Suspeitos de integrar rede do PCC continuam presos após Operação Blindagem

Dez investigados na Operação Blindagem permanecem presos preventivamente após audiências de custódia. A operação revelou uma rede criminosa ligada ao PCC em MS. [...]

Defesa contesta decisão e afirma que audiências ocorreram sem acesso aos autos e sem transparência

Dez investigados na Operação Blindagem permanecem presos preventivamente após audiências de custódia. A operação revelou uma rede criminosa ligada ao PCC em MS.

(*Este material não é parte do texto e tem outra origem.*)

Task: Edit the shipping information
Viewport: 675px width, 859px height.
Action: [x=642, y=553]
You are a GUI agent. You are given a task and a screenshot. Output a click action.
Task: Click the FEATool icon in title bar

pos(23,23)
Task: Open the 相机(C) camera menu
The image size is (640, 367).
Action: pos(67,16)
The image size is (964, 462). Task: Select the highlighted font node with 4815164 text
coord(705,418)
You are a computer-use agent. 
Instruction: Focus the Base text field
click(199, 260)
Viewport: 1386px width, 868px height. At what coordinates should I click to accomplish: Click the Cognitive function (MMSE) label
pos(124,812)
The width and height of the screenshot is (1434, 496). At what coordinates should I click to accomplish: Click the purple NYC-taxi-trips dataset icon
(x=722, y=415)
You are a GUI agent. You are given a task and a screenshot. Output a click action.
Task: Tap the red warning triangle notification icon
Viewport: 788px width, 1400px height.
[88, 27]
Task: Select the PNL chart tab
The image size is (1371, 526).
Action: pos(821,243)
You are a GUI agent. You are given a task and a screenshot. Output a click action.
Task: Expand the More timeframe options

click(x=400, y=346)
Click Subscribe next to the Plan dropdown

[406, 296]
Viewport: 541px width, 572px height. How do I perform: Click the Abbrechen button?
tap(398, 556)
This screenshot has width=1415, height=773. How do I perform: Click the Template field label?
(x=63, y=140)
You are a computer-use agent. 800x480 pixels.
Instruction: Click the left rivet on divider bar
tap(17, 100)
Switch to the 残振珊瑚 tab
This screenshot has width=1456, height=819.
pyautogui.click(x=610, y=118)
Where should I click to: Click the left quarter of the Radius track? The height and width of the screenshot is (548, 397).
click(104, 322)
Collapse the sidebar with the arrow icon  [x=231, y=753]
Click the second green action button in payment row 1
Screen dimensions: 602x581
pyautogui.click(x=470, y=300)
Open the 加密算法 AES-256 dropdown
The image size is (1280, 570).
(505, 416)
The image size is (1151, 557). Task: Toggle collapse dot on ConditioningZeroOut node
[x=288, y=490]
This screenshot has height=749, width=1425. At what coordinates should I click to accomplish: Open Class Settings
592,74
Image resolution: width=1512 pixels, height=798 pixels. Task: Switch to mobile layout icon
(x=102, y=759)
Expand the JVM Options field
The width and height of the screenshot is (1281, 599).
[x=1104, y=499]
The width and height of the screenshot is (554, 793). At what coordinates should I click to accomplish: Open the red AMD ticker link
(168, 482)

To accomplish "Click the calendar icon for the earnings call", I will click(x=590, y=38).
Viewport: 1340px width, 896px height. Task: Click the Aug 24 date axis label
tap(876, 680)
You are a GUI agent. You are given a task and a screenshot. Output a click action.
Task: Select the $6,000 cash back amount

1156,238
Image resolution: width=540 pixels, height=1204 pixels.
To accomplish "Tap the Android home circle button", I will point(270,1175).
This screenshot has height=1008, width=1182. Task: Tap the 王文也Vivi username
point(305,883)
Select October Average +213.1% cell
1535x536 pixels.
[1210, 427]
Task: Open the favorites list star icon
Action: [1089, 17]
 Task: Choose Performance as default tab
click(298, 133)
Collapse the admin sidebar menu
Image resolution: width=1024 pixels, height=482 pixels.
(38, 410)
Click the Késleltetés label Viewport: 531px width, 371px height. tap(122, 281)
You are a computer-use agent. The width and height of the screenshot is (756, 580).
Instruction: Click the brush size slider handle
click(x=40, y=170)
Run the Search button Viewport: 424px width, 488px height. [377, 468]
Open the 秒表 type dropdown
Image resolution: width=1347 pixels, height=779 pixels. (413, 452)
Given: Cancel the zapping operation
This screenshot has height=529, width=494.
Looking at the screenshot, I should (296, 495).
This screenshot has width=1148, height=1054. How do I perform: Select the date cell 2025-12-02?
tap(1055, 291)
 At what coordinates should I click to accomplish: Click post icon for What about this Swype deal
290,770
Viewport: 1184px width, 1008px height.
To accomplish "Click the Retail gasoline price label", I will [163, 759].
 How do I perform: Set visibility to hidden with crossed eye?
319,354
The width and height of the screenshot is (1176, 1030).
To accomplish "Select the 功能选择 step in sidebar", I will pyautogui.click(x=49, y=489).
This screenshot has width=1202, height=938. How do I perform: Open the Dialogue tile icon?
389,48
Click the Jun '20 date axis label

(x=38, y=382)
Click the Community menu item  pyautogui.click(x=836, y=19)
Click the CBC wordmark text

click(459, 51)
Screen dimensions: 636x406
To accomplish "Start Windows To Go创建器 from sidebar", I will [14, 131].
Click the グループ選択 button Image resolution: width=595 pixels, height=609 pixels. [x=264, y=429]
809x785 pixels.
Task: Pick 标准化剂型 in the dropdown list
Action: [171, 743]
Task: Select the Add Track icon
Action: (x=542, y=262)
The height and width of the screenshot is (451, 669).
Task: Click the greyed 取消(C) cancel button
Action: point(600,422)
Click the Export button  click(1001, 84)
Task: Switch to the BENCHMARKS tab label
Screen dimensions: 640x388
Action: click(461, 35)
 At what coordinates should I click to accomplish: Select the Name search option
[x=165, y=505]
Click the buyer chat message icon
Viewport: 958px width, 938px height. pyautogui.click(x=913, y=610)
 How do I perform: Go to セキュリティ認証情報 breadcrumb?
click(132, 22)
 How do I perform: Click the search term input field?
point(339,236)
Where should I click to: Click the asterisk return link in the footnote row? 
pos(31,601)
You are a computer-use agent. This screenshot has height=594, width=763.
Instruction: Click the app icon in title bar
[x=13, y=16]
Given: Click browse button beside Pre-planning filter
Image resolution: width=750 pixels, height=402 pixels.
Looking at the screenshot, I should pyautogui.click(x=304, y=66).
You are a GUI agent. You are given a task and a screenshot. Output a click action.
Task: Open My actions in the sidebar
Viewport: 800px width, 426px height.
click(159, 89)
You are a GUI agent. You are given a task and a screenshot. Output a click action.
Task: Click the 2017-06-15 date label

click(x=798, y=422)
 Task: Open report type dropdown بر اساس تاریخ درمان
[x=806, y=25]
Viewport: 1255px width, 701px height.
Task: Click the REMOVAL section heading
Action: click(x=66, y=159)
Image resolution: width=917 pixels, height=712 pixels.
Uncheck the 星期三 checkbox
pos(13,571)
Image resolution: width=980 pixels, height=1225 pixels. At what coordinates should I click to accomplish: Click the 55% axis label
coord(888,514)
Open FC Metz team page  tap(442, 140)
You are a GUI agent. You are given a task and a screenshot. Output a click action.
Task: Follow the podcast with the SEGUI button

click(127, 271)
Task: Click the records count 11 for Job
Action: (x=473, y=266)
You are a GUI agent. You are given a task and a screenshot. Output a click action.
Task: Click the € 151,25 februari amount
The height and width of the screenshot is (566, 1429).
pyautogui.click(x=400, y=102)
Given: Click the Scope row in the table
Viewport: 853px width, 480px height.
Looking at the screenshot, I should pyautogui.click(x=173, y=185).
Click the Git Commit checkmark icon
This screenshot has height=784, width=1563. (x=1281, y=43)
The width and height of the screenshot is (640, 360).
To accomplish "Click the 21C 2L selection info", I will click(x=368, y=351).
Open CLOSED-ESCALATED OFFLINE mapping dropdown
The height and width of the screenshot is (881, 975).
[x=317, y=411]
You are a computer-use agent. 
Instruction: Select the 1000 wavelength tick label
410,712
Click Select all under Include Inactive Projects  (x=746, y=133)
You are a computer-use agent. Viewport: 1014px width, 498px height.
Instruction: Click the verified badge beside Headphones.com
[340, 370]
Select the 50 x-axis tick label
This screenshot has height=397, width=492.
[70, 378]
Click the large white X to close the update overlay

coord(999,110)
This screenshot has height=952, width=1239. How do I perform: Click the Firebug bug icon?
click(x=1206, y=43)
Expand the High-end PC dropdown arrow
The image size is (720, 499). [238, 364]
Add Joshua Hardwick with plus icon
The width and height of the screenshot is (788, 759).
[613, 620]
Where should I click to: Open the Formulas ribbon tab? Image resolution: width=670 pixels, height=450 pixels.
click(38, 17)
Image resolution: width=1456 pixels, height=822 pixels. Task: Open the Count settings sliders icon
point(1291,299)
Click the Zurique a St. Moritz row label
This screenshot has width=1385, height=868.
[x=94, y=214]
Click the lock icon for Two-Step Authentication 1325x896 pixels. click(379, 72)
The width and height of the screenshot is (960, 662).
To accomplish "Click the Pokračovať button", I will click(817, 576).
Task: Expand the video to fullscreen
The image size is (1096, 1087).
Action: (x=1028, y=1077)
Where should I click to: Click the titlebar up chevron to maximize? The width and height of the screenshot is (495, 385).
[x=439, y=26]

Todos os investigados conduzidos na Operação Blindagem continuam presos preventivamente após as audiências de custódia realizadas neste sábado (8), em Campo Grande. A decisão atinge dez pessoas detidas durante a ação do GAECO (Grupo de Atuação Especial de Repressão ao Crime Organizado), que revelou uma rede criminosa ligada ao PCC (Primeiro Comando da Capital) e comandada de dentro do sistema prisional de Mato Grosso do Sul.

A Operação Blindagem cumpriu 76 mandados judiciais em nove cidades sul-mato-grossenses e em outros dois estados. Foram apreendidas armas, munições, cheques de R$ 200 mil e grandes quantias em dinheiro. As investigações apontam que a organização criminosa atuava no tráfico interestadual de drogas, comércio ilegal de armas, usura e lavagem de capitais.

Falhas na Defesa

O advogado Marcos Ivan, que representa alguns dos presos, criticou a forma como as prisões ocorreram, alegando que os acusados não tiveram acesso ao conteúdo das investigações. Segundo ele, o procedimento é inconstitucional e impede o direito de defesa.

A defesa argumenta que o caso expõe falhas graves no cumprimento das garantias constitucionais, ressaltando que todo cidadão tem o direito de saber o motivo da sua prisão e de se defender. A defesa também destacou o estado de saúde de um dos acusados, que necessita de acompanhamento médico constante.